• [PERINTAH TUGAS]:
Dalam kutipan teks tentang perang suku, penyelesaian berdasarkan apa yang lebih disukai oleh pihak-pihak yang terlibat konflik?

• [KUTIPAN TEKS]:
═══
Sebuah pertanyaan yang pantas
dikedepankan dalam upaya mencari solusi terbaik bagi perang suku adalah ketika
nilai-nilai kesukuan menjadi penyebab utama dari perang suku, apakah
nilai-nilai kesukuan harus dihilangkan? Jawaban akan hal ini tentu bukan hal
yang mudah. Sebab ketika nilai-nilai kesukuan dihilangkan, akan beresiko
terjadinya ketercerabutan kultural. Untuk mengatasi hal ini, sumbangan teori
identitas sosial dalam menangani konflik sosial akan sangat berguna, utamanya
proposalnya tentang dekategorisasi dan rekategorisasi.
Melalui dekategorisasi, keterikatan
individu dengan kelompoknya dieliminir sedemikian rupa sehingga hubungan antar
individu semakin dipersonalkan. Sehingga ketika berinteraksi, setiap inidividu
tidak mewakili kelompoknya, tetapi sebagai seorang individu-individu yang unik.
Pun demikian dalam hal cara pandang individu terhadap yang lain. Karena
individu bukan wakil suatu kelompok, maka ketika terjadi konflik antar
individu, kelompok tidak turut terlibat dalam konflik. Dekategorisasi akan
mempersempit wilayah konflik sehingga terbatas pada konflik antar individu.
Pada titik ini, penyelesaian konflik
antar individu yang bisa memuaskan kedua belah pihak perlu dipikirkan. Sejarah
perang suku dalam sepuluh tahun terakhir memperlihatkan bahwa semula perang
suku terjadi karena konflik antar individu. Pihak-pihak yang terlibat konflik
tidak puas dengan penyelesaian berdasarkan hukum positif. Sebab, disamping
rendahnya kesadaran mereka terhadap hukum positif, mereka juga melihat bahwa
hukum positif tidak mampu menggantikan sesuatu yang hilang akibat dari suatu
kasus, yaitu persoalan harga diri. Sebagai ganti, mereka lebih menyukai penyelesaian
berdasarkan hukum-hukum adat. Berdasarkan pada hal ini, nilai-nilai
kultural suku-suku yang ada di papua perlu dipikirkan sebagai salah satu acuan
hukum untuk menyelesaikan kasus-kasus yang bisa memicu lahirnya perang suku.
═══
• [DATA YANG DIBERIKAN]:
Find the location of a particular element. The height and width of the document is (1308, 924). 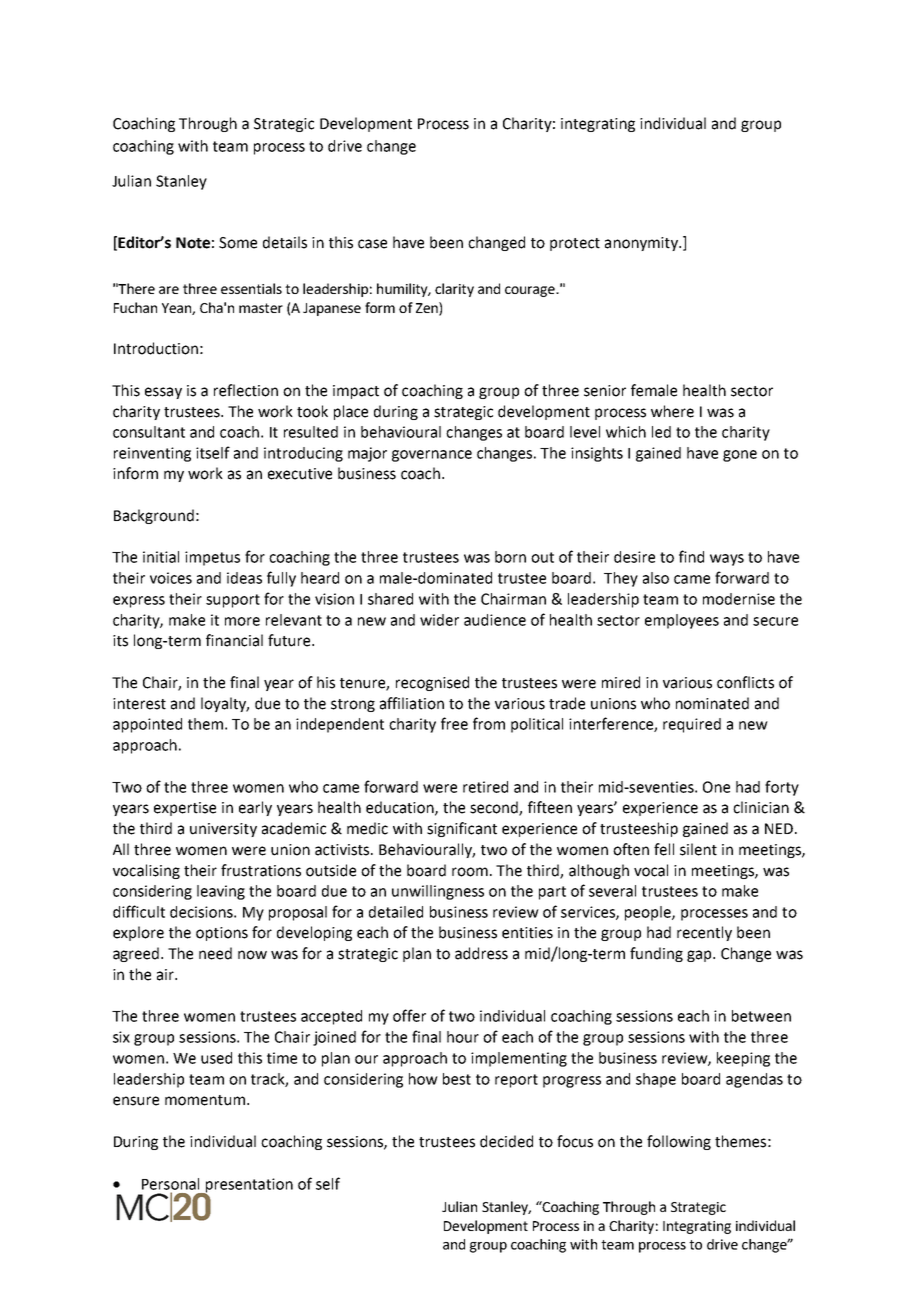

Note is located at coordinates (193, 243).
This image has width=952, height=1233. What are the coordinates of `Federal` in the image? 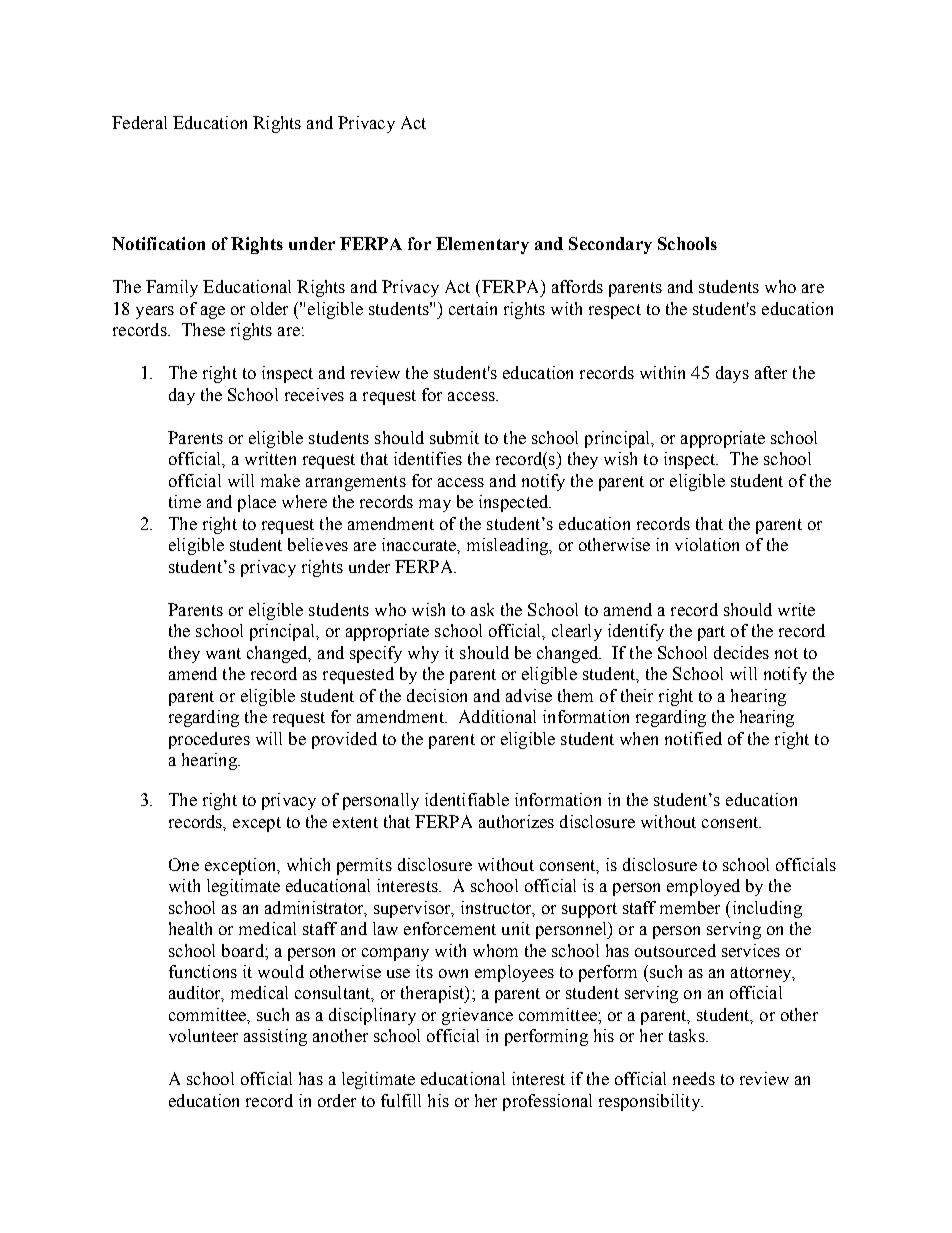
═══
• [PEMBAHASAN JAWABAN]:
Mereka lebih menyukai penyelesaian berdasarkan hukum-hukum adat.